PTBA melalui Dirut Arsal Ismail saat itu mengatakan bahwa pelaksanaan proyek ini merupakan komitmen hilirisasi yang dilakukan oleh perusahaan, bekerja sama dengan Pertamnina dan Air Products & Chemicals Inc.

Proyek ini akan berlangsung di Tanjung Enim, Kabupaten Muara Enim Sumsel selama 20 tahun dengan total investasi sebesar USD2,1 juta atau setara Rp30 triliun.

Dalam keterangan yang disampaikan PTBA, proyek ini akan mengutilisasikan 6 juta ton batubara per tahun yang kemudian dikonversi untuk menghasilkan 1,4 juta ton DME per tahun, atau dengan perbandingan 1:5.

Hadirnya DME sebagai bahan bakar alternatif (pengganti LPG), diklaim bisa membantu menekan impor LPG dan menghemat devisa negara. 

Dalam keterangan resmi PTBA pada 2020 lalu, yang didasarkan pada hitungan Kementerian Koordinator Bidang Kemaritiman dan Investasi, potensi penghematan negara bisa mencapai Rp 8,7 triliun. 

Bahkan yang terbaru, Kementerian ESDM melalui Direktur Pembinaan dan Pengusahaan Batubara Lana Saria, pada awal April ini merilis ada 11 perusahaan yang akan menyusul PTBA dalam proyek hilirasasi batubara melalui proyek gasifikasi ini. 

Namun klaim penghematan dalam proyek ini mendapat sanggahan dari the Institute for Energy Economics and Financial Analysis (IEEFA) melalui analis energi IEEFA Ghee Peh, dalam keterangannya awal Januari 2022 lalu.

Dia menegaskan, proyek DME dalam bentuknya saat ini tidak akan dapat menjustifikasi penghematan apapun, termasuk tidak akan pula memuaskan stakeholders yang terlibat. 

Apa yang disampaikannya ini, mengacu pada resiko harga komoditas yang terus meningkat dan konflik kepentingan yang muncul. 

Ilustrasi: DME calon pengganti LPG. (ist/rmolsumsel)

DME Belum Pasti Untung ?

Diskusi publik bertajuk Keekonomian Gasifikasi Batubara digelar pada 7 April 2022 lalu.

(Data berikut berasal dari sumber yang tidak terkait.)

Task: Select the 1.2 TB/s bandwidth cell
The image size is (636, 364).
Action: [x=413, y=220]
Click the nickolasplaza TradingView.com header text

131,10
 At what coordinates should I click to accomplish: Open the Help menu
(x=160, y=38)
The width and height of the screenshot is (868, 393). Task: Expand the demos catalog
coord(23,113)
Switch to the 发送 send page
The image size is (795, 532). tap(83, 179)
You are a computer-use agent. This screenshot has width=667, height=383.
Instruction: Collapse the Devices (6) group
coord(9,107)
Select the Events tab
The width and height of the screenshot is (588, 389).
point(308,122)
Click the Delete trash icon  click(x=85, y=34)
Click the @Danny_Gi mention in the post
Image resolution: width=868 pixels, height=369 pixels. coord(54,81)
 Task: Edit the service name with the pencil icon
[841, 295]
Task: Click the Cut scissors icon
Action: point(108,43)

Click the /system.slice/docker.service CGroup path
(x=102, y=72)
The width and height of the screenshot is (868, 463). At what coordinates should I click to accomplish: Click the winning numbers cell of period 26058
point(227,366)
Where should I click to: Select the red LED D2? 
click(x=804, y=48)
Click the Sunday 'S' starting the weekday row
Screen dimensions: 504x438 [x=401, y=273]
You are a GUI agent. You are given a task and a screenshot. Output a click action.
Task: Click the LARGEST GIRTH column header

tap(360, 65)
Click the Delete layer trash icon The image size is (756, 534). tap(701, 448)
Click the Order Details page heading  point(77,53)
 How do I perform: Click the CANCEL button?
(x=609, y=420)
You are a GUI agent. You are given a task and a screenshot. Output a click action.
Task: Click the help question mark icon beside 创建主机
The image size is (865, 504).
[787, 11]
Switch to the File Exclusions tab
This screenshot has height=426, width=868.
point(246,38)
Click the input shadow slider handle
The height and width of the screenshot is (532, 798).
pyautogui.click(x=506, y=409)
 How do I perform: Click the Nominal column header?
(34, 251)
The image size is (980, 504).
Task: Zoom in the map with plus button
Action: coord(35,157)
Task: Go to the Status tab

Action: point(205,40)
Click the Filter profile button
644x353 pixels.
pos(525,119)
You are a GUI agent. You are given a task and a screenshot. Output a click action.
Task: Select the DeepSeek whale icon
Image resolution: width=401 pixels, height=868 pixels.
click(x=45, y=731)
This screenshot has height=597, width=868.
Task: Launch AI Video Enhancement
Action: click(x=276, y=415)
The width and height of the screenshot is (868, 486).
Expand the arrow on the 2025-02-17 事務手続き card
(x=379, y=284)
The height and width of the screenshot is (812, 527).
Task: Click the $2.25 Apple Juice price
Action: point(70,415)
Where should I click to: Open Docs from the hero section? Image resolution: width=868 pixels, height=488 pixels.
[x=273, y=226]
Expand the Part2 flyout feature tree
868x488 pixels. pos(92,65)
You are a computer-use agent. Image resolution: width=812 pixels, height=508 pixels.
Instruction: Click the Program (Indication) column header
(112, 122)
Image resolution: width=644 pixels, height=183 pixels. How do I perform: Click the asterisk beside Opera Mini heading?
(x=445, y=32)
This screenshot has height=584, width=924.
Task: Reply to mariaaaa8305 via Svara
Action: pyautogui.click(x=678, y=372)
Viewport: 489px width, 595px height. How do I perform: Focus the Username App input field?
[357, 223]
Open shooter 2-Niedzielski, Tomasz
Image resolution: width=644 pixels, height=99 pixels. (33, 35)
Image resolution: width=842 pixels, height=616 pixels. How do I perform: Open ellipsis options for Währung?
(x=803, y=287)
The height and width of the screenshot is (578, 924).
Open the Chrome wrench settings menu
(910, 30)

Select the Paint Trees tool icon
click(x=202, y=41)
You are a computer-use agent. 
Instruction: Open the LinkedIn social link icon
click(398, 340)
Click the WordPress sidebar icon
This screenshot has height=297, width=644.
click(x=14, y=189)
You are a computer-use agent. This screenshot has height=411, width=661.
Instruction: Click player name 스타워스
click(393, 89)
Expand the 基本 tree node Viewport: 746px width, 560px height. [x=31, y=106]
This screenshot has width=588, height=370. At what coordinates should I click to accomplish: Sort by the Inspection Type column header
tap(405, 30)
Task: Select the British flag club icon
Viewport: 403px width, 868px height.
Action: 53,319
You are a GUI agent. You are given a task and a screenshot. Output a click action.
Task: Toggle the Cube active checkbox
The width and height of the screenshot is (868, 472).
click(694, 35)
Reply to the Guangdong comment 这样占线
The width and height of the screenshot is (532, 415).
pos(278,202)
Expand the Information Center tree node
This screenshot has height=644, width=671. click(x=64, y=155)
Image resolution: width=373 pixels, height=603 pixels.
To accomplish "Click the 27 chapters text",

Sejumlah narasumber hadir dalam diskusi ini, salah satunya Pengamat Ekonomi Energi Universitas Gadjah Mada (UGM) Fahmy Radhi mengatakan, harga keekonomian dari DME ini akan sangat fluktuatif tergantung dari harga batu bara.

Fahmy menjelaskan, saat harga batu bara sangat tinggi, proyek gasifikasi menjadi tidak ekonomis. Sementara, jika pemerintah memberikan subsidi, maka akan membuat jebol APBN.

Hal senada juga disampaikan oleh Anggota Dewan Energi Nasional (DEN), Satya Yudha, dimana menurutnya untuk memaksimalkan proyek DME diperlukan formulasi harga.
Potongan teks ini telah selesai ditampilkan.